An alternative (but equivalent) way of getting the Thevenin resistance is to make all (independent) voltage sources 0 (i.e. a short) and the current sources also 0 (an open circuit). Then you can see why the R's are going to be different.

"Why does figure D.3. have a Thévenin equivalent resistance equal to the parallel resistance, whereas figure D.4. does not?" -- while they both would include the parallel resistance, in the 2nd case that resistance is in series with the (infinite) resistance of the current source -- so it has no effect; you have 10k//infinite == 10k.

Answer 6

If I added this resistor (in red) in parallel with the voltage source, do you see that it has no effect on the outcome: -

That added red-boxed resistor is equivalent to a resistor in series with a current source.

Answer 7

Calculate what happens if you stick a 10 kohm load resistor to the right side of the circuit in each diagram, between the terminals. Check the voltage over that load (and current and power, if you like).

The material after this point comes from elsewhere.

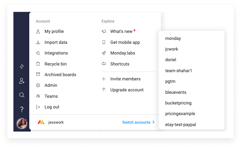
Task: Click the trash icon beside Recycle bin
Action: point(38,64)
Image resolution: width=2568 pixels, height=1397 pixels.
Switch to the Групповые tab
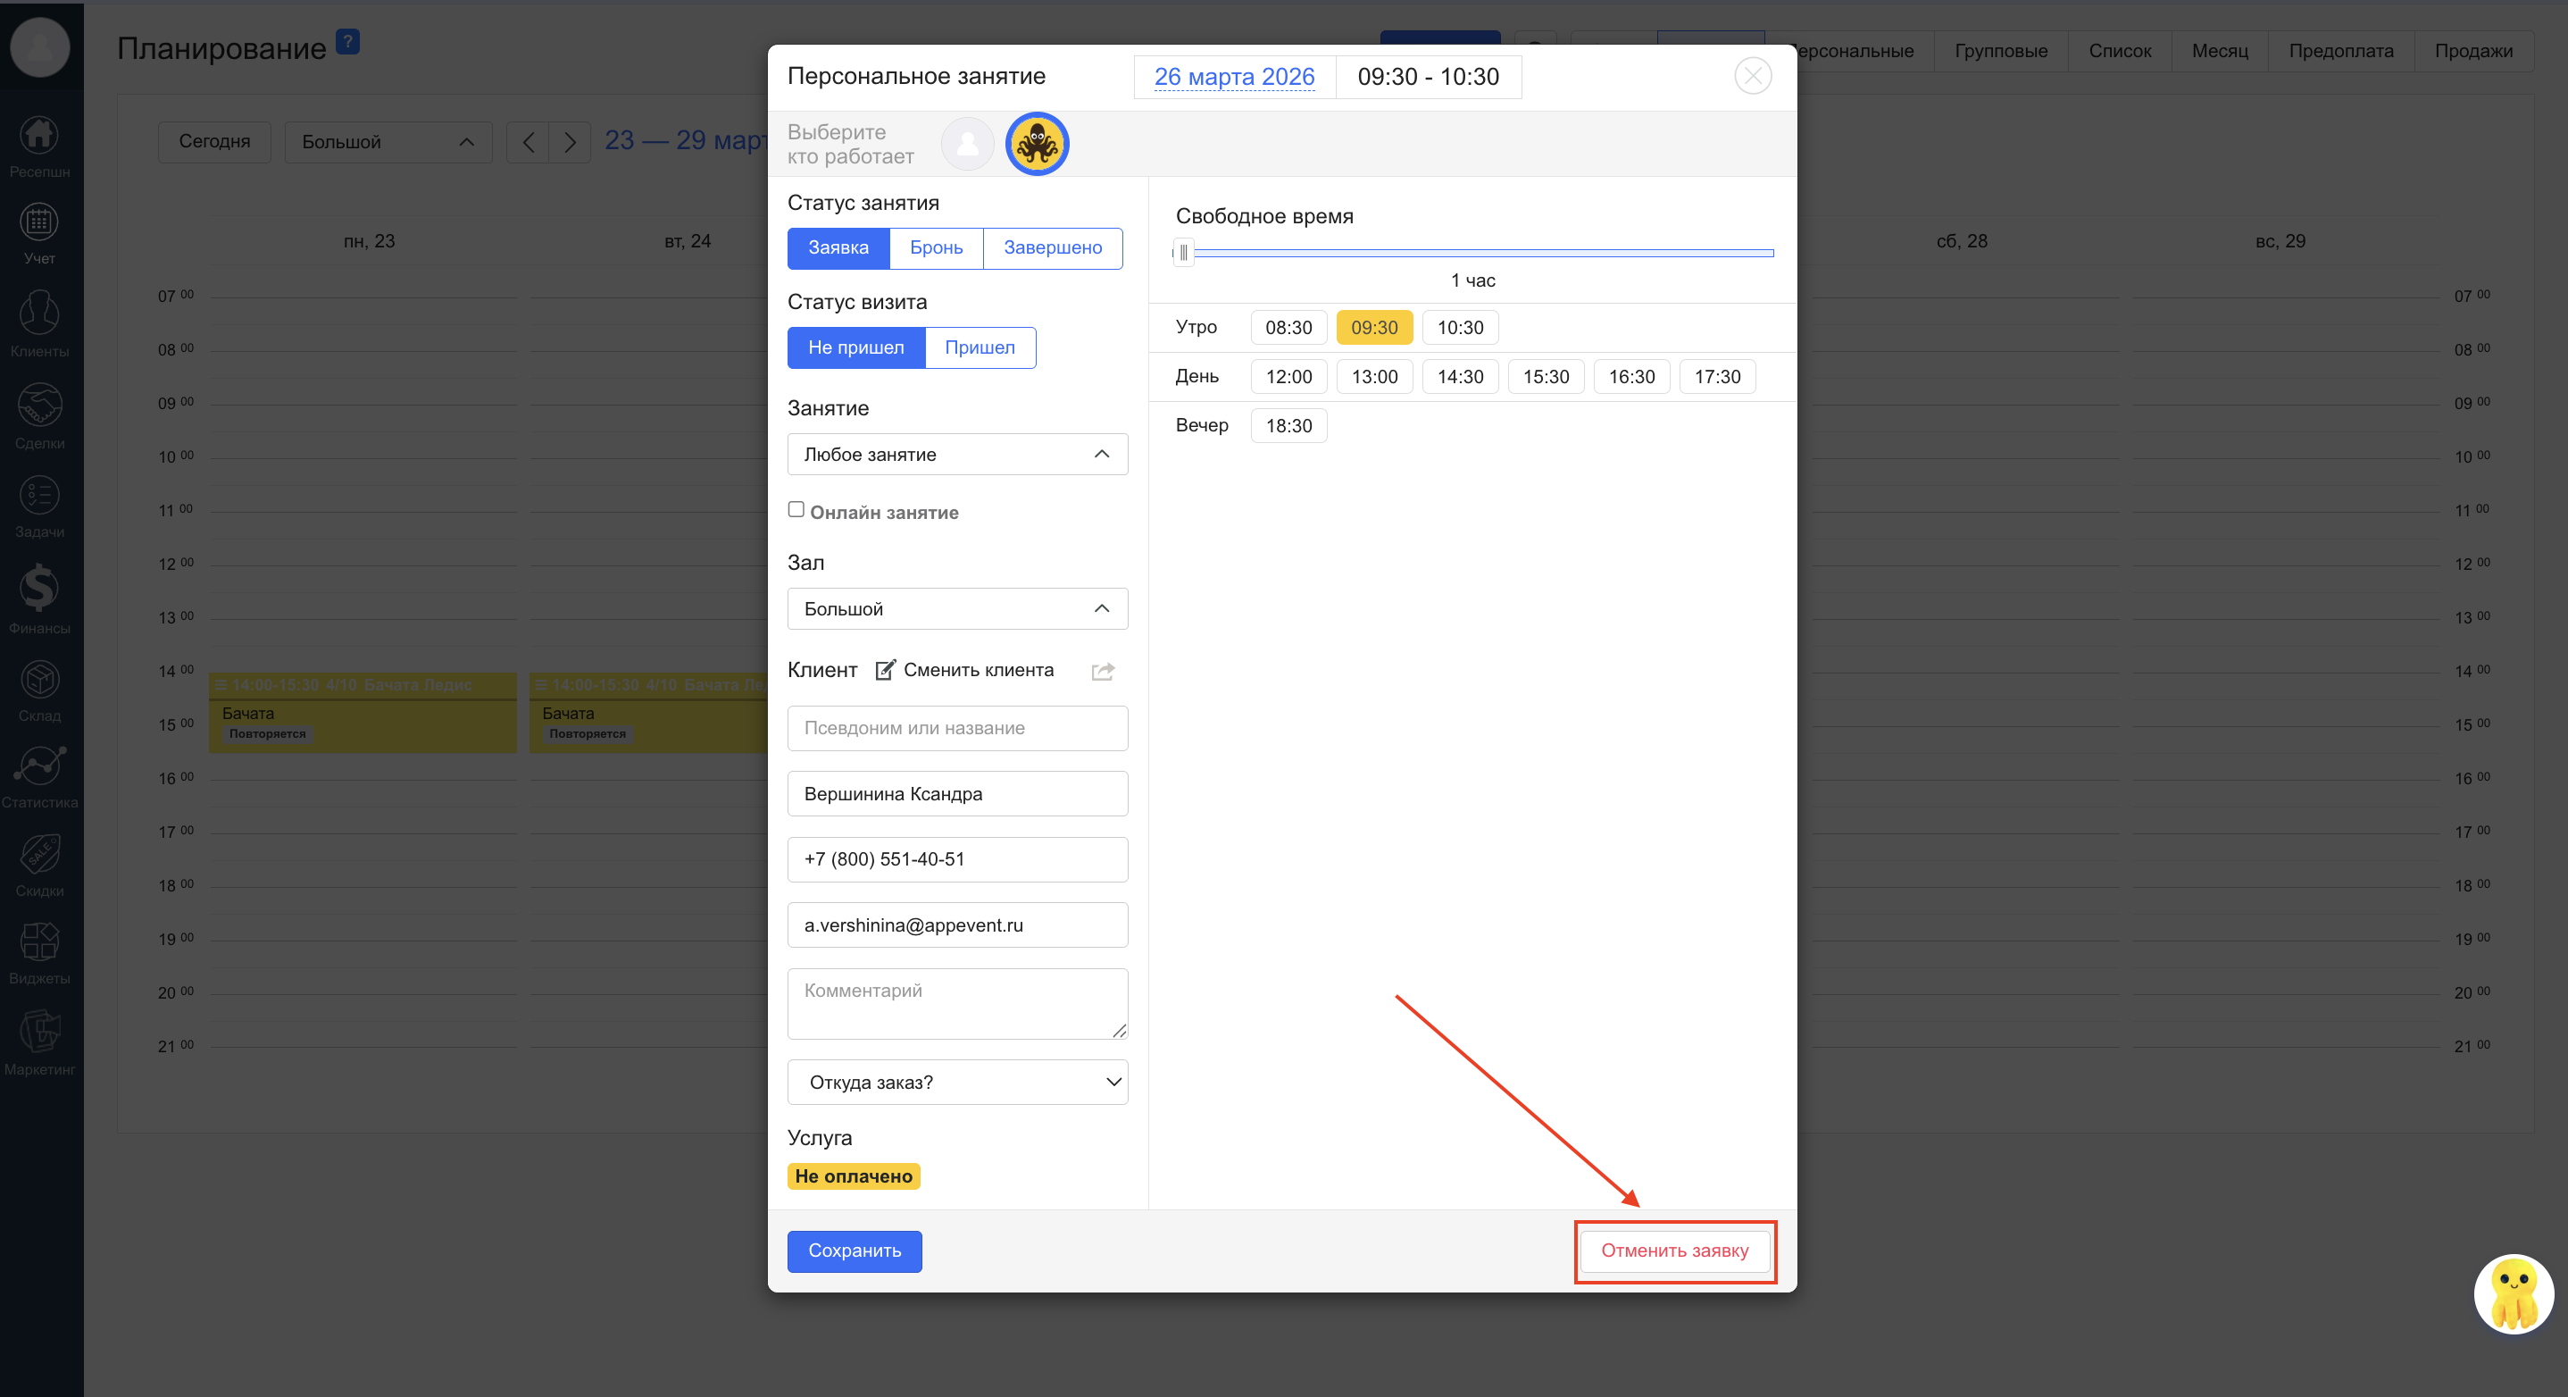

For the first two circuits, in D.3, it's easy to calculate that the voltage over the load is 20 V * 5 kohm / 15 ohm = 6.67 V, and 10 V * 10 ohm / 15 ohm = 6.67 V. So indeed the circuits are equivalent.

Looking at the circuit with the current source, there's a 1 mA current through the top resistor, and then that splits in two: 0.5 mA through both the 10 kohm shunt and the 10 kohm load resistor. That's 0.5 mA * 10 kohm = 5 V over the load. For the equivalent circuit on the right, we get 10 V * 10 kohm / 20 kohm = 5 V over the load. Indeed the two lower circuits in D.4 are also equivalent with each other, but different from the ones at the top in D.3.

That's because of voltage and current sources are different: a voltage source keeps the voltage the same, so adding parallel loads increases the current produced by the load. (And with voltage constant, also the power increases.) With a current source, adding parallel loads splits the same current in more parts, while the voltage stays the same.